--- SUPPLIED RECORDS Enclosed Below ---
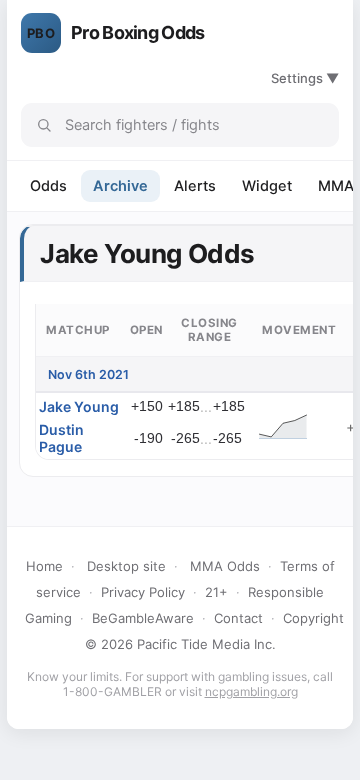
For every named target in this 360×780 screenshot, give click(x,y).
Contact (238, 618)
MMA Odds (225, 566)
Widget (267, 186)
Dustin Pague (61, 438)
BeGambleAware (143, 618)
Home (44, 566)
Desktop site (126, 566)
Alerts (195, 186)
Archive (120, 186)
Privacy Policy (143, 592)
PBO (41, 33)
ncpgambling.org (251, 691)
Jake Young (79, 406)
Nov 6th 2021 (88, 374)
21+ (216, 592)
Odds (48, 186)
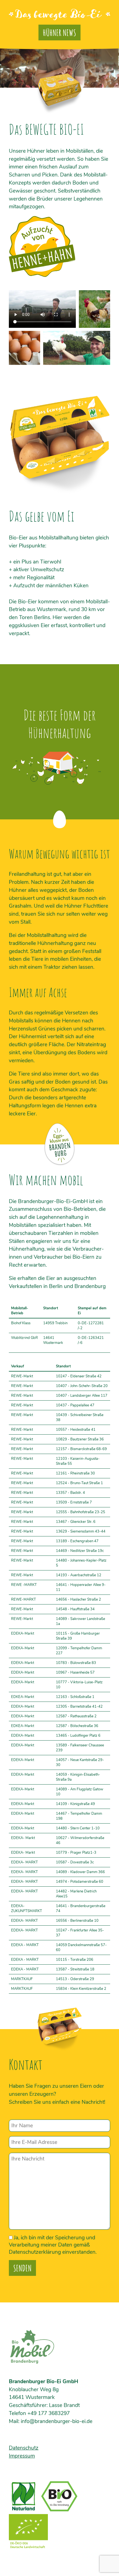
--- End of Enclosed SUPPLIED RECORDS ---
What the answer needs is every line from the one containing "Contact (238, 618)" through the final line of the data above, copied exactly, without pictures.

Contact (238, 618)
MMA Odds (225, 566)
Widget (267, 186)
Dustin Pague (61, 438)
BeGambleAware (143, 618)
Home (44, 566)
Desktop site (126, 566)
Alerts (195, 186)
Archive (120, 186)
Privacy Policy (143, 592)
PBO (41, 33)
ncpgambling.org (251, 691)
Jake Young (79, 406)
Nov 6th 2021 (88, 374)
21+ (216, 592)
Odds (48, 186)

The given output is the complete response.